UM INSÓLITO KLEITON COM "K"

Quando ele nasceu, deram-lhe apenas um nome.

Não foi um nome comum como Antônio, João ou José, mas sim um nome que lhe faria diferente nesse mundo.

Não tinha sobrenome o menino Kleiton com Ká!

A mãe fazia questão de frisar o "K", que certamente o livraria do destino inicial tão comum, o de possuir um nome com a grafia num mero português que todo mundo tem. Não não, com ele seria bem diferente!

" Cleiton com "C" de casa, já tinha muitos por aí", dizia a mãe com certo ar de superioridade.

O menino não tinha pai, ou melhor, ao menos não constava nome sequer dum progenitor na sua certidão de nascimento.

E, por acaso, alguém precisaria provar que para se nascer haveria que existir um pai nesse mundo?

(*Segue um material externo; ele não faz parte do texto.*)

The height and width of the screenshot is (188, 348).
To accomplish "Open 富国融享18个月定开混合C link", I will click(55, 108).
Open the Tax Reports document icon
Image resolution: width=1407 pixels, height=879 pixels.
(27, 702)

"Se hoje até já se faz gente no laboratório!" dizia a mãe com todo conhecimento de causos e de causas, de causas nobres como aquela sua, de mais uma barriga que acabara de desembuchar o sétimo filho de sua larga produção independente.

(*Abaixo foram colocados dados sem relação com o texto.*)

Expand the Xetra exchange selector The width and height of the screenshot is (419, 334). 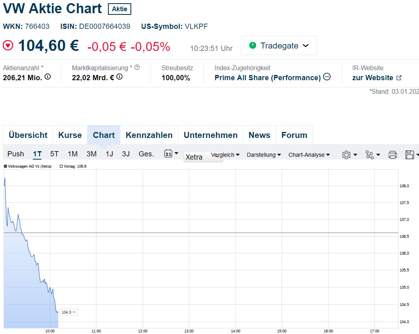click(203, 157)
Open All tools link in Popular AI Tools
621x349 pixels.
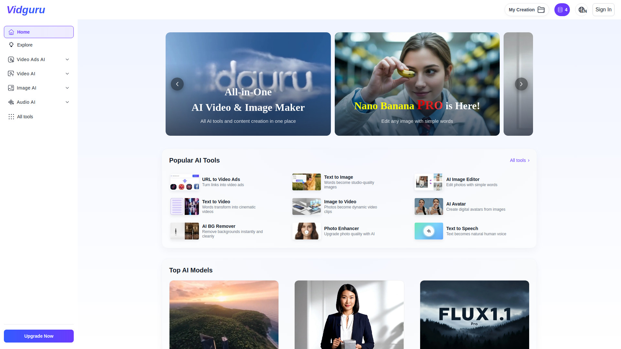pyautogui.click(x=519, y=160)
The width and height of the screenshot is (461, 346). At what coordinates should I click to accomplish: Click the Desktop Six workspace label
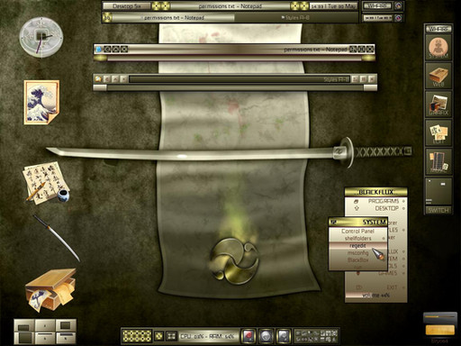pyautogui.click(x=126, y=6)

Porém, documento não seria problema algum para uma mulher com a garra da mãe daquele Kleiton com K. Não fizera o filho sozinha, mas seria alguém de peito suficiente para amamentá-lo e criá-lo! Fora assim com os seus outros seis e não seria diferente com ele!

E kleiton crescia, orgulhosamente com seu exuberante K, a sonhar em ser mais um famoso jogador do futebol de campo, exatamente como todos os garotos daquela comunidade. Não havia muitos sonhos diferentes por ali...e aquele lhe parecia o de caminho mais fácil.

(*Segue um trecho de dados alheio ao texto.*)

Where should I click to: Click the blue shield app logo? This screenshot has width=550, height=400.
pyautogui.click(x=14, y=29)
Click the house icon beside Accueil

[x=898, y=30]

E dizia a todos que talvez lhe bastassse mais um "K" apenas, para a tão sonhada conquista da vida: seria um Kleiton com dois Ks.

Kleiton KK.

E aconteceu que um dia chegaram as eleições lá na sua comunidade, uma festa muito esperada.

Kleiton votaria pela primeira vez no político dos seus sonhos, escolhido a dedo, aquele que prometia a tão sonhada escolinha de futebol lá nas suas imediações da comunidade.

Para aquela sua tenra juventude os políticos sempre falavam muito...e claro, Kleiton se iniciava no acreditar, a cada vez mais sonhar em ser Kleiton com dois ks!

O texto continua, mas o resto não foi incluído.